Here’s the relevant statutory language from 42 U.S.C. § 7543(b) (Section 209(b) of the Clean Air Act):

(b) Waiver

The Administrator shall, after notice and opportunity for public hearing, waive application of this section to any State which has adopted standards (other than crankcase emission standards) for the control of emissions from new motor vehicles or new motor vehicle engines prior to March 30, 1966, if the State determines that such standards will be, in the aggregate, at least as protective of public health and welfare as applicable Federal standards.

This section applies exclusively to California, as it was the only state with pre-existing emissions standards before 1966. Other states, under Section 177 of the CAA, may choose to adopt California’s stricter standards but may not create their own independent regulations.

Without an EPA waiver, California cannot legally enforce its stricter emissions standards.

Other states cannot set their own emissions rules independently—they can only follow either federal standards or California’s if a waiver is granted.

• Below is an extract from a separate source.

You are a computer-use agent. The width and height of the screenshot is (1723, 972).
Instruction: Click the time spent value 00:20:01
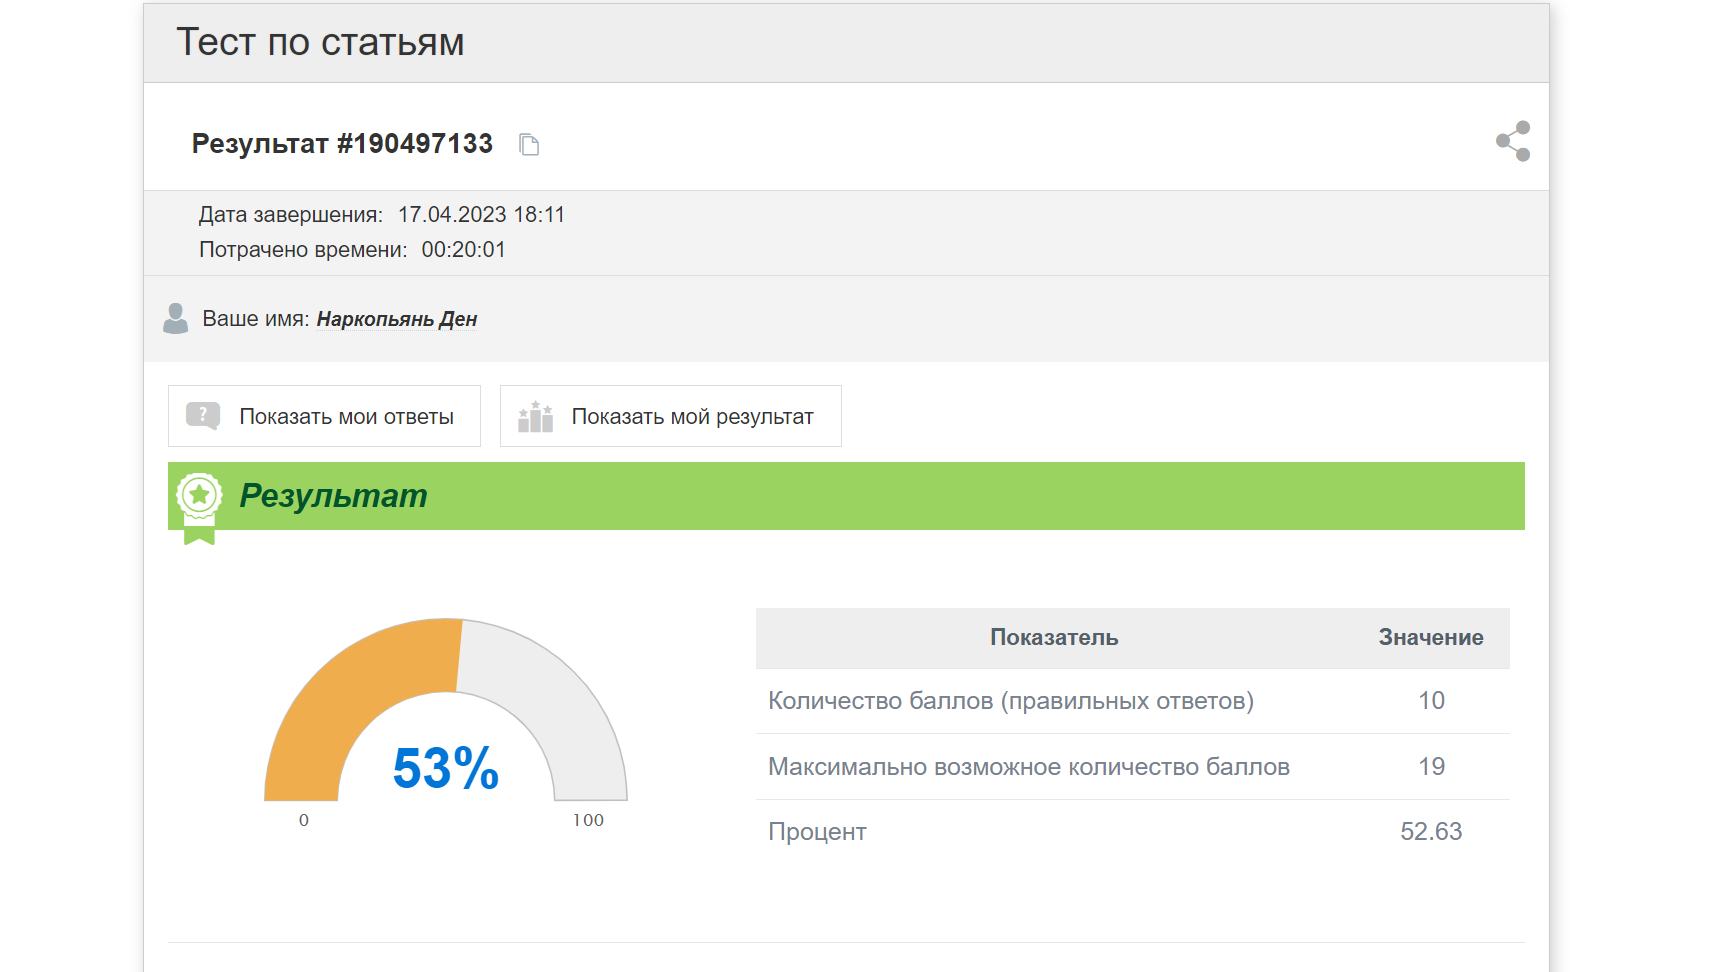(x=463, y=250)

Waivers have been denied before (e.g., under the Bush administration in 2008), illustrating that this is not an automatic right but a federally controlled approval process.

Thus, it is not a mischaracterization to say that federal regulators have the power to block state-level emissions standards. California's ability to enforce stronger rules is contingent on receiving EPA approval, making it a privilege granted by federal authorities, not an inherent state right.

If your reading contradicts this, I’d be happy to review the specific legal text you’re referring to—but the statutory requirement for a waiver is well established in both law and precedent.